Process for a contributor

You can test by submitting a PR to
https://github.com/jobara/cla-assistant-testRepo

   - contributor submits a PR
   - CLA Assistant checks if the contributor has signed a CLA. It will mark
   the PR to indicate if it needs to be signed or not. (e.g.
   https://github.com/jobara/cla-assistant-testRepo/pull/1#issuecomment–378346476
   )
   - If a CLA hasn’t been signed by the contributor, they are also e-mailed
   a notice that they are required to sign it.
   - The contributor clicks a link from the PR or the e-mail and they are
   shown the CLA and can click a button to sign it using their GitHub
   credentials.

Pros

   - Easy to manage, it is all handled automatically
   - Can import existing contributors with a CSV file
   - Admins can log into the CLA Assistant interface to get a list of all
   of the contributors who have signed the CLA
   - Admins can export the list of contributors

Cons

   - CLA Assistant requires a lot of access to our GitHub repos including
   being able to write to everything

CLAHub

CLAHub <https://www.clahub.com> is an open source project and online
service now maintained
<http://blog.clahub.com/post/141010202340/i-am-excited-to-share-that-the-berkman-center-for>
by the Berkman Centre for Internet and Society at Harvard University
<https://t.umblr.com/redirect?z=https%3A%2F%2Fcyber.law.harvard.edu%2F&t=NTllNjNlNTkyODQyMDZhZmRlZGYwNjQ4NWFhNzcxNGE3ODBhMzg1NSxRMDNRWkJWcw%3D%3D&b=t%3ArMn9v3DhLi-L8O2AL5K94Q&p=http%3A%2F%2Fblog.clahub.com%2Fpost%2F141010202340%2Fi-am-excited-to-share-that-the-berkman-center-for&m=1>.
We should also be able to setup our own instance if need be.

https://github.com/clahub/clahub
Process to setup

   - One of our repo admins would login to CLAHub with their GitHub
   credentials and register each repo
   - The admin would need to fill in the CLA text for each repo that is
   added.
   - The admin can also choose extra fields required to be signed (e-mail,
   name, mailing address, country, phone or Skype, Type “I AGREE”, Type your
   initials, and Corporate Contributor Information)

Process for a contributor

You can test by submitting a PR to https://github.com/jobara/clahub-testRepo

   - contributor submits a PR
   - CLAHub checks if the contributor has signed a CLA. It will mark the PR
   to indicate if it needs to be signed or not. (e.g.
   https://github.com/jobara/clahub-testRepo/pull/1 )
   - The contributor clicks a link from the PR or contributing.md file in
   the repo and they are shown the CLA and can click a button to sign it using
   their GitHub credentials.
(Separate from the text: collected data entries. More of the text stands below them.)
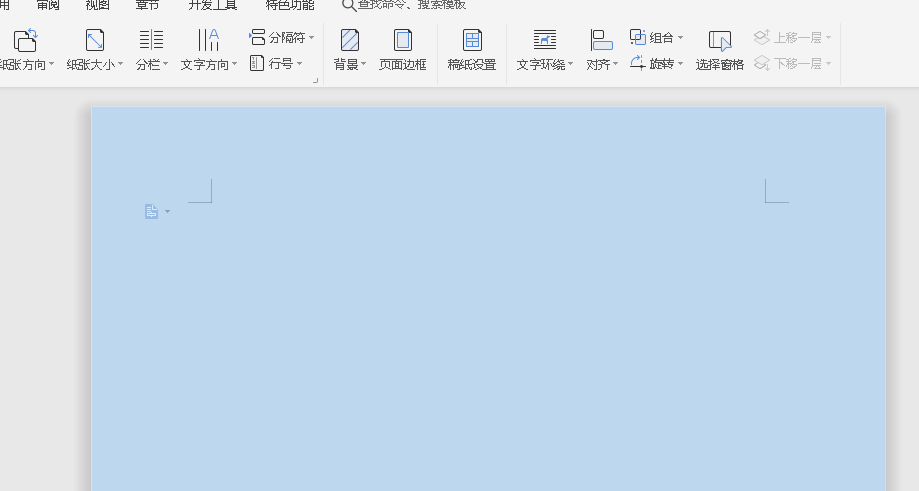
Task: Click the 纸张大小 (paper size) icon
Action: coord(95,41)
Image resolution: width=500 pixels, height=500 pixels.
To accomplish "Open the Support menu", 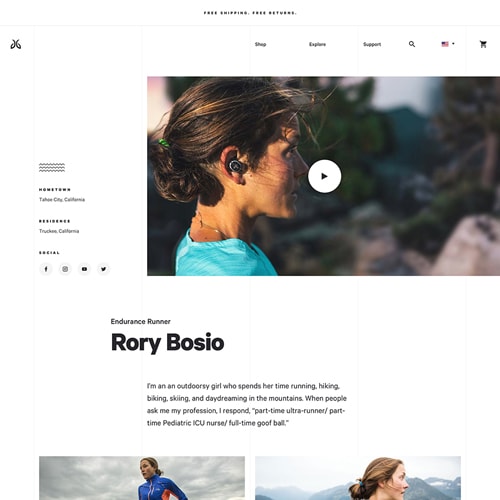I will coord(372,44).
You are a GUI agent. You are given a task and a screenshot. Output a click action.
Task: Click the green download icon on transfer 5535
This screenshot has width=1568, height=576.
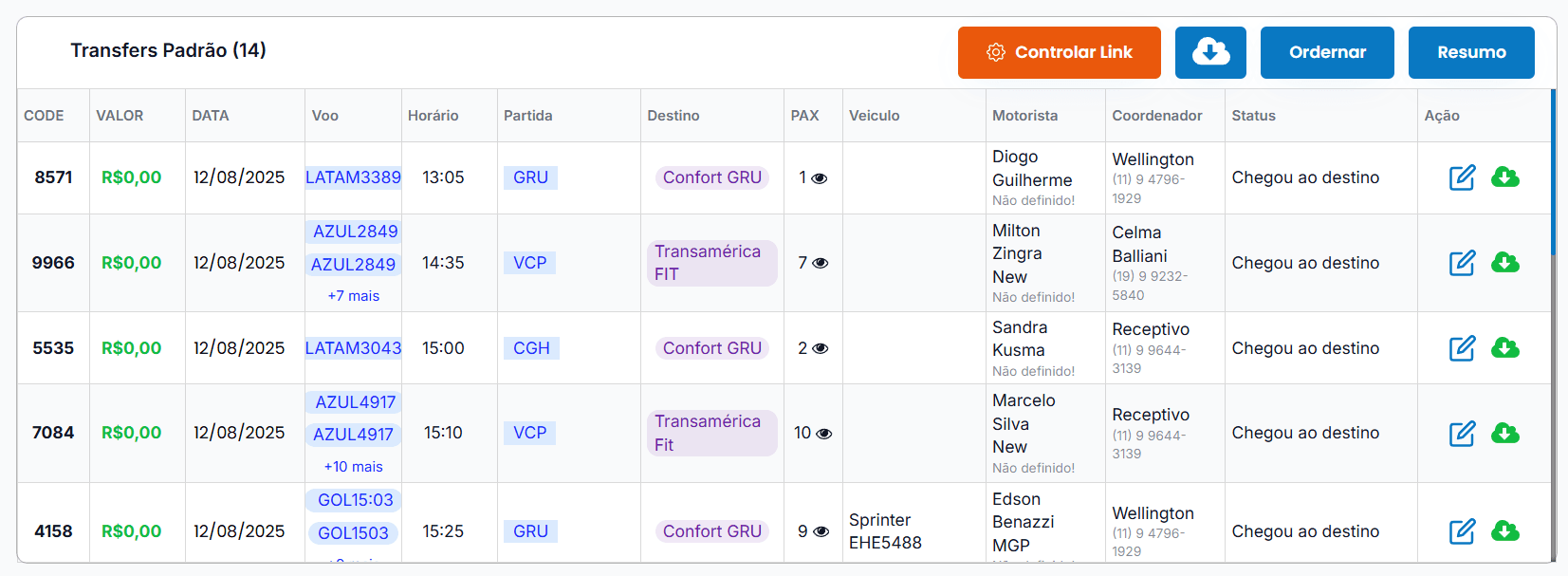[x=1506, y=348]
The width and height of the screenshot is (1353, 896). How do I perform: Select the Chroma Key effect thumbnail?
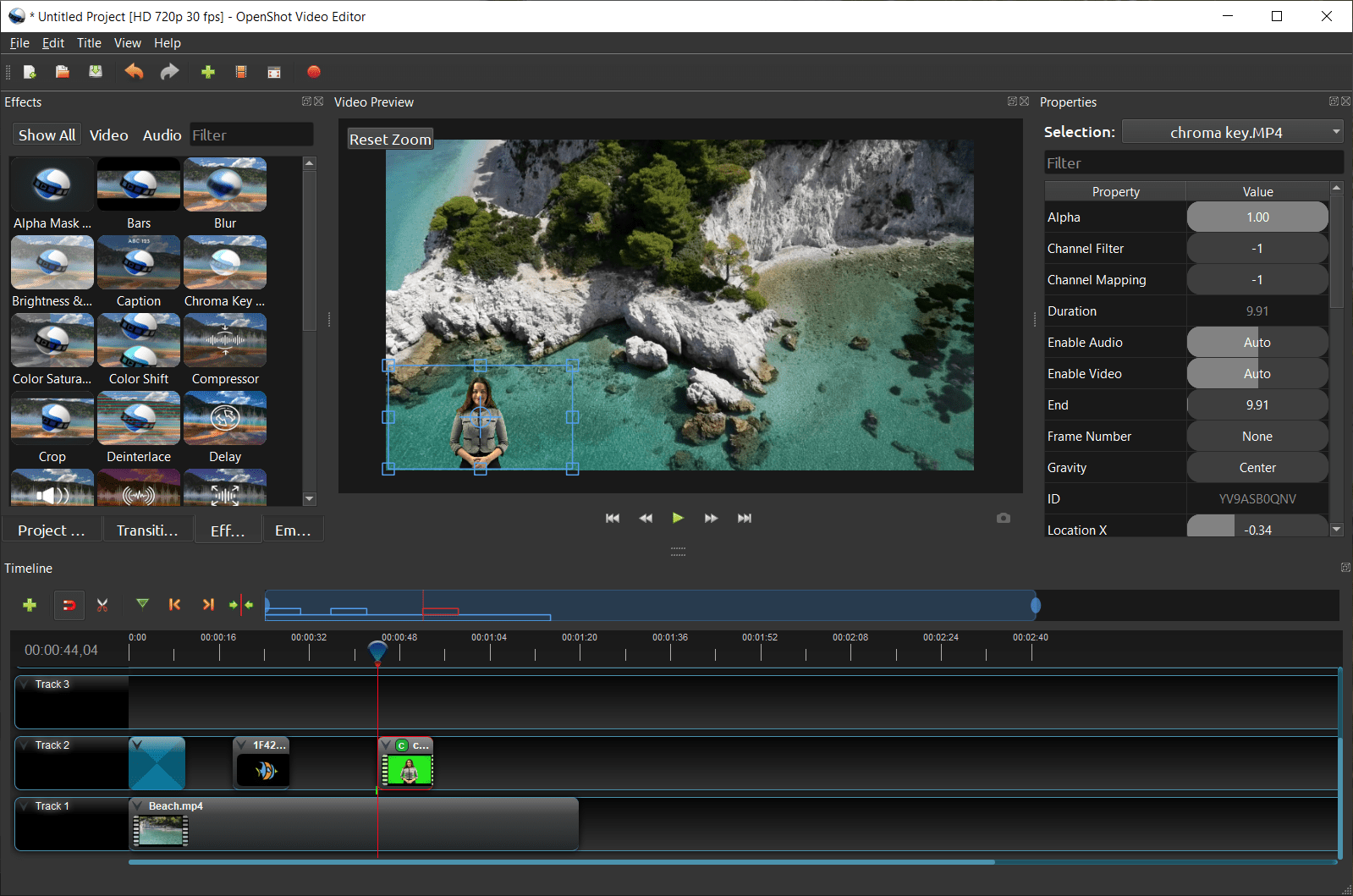tap(224, 263)
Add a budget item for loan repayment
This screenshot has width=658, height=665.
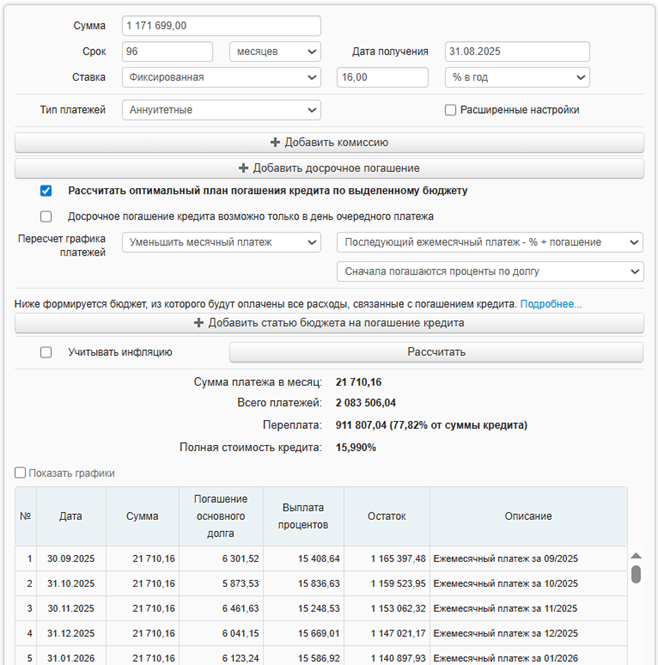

The contributor must fill in all the extra fields
   we requested.

Pros

   - Easy to manage, it is all handled automatically
   - Admins can log into the CLA Assistant interface to get a list of all
   of the contributors who have signed the CLA
   - Admins can export the list of contributors
   - can provide the link to the CLA to signup from anywhere, e.g. a link
   in the contributing file
   - can require additional information from a contributor like their
   corporate affiliation

Cons

   - CLAHub requires some access to GitHub repos
   - There doesn’t seem to be a way to import contributor data
   - Requirement to sign CLA only shows up as a failed check on the PR. No
   comment is left, and no e-mail sent to the contributor.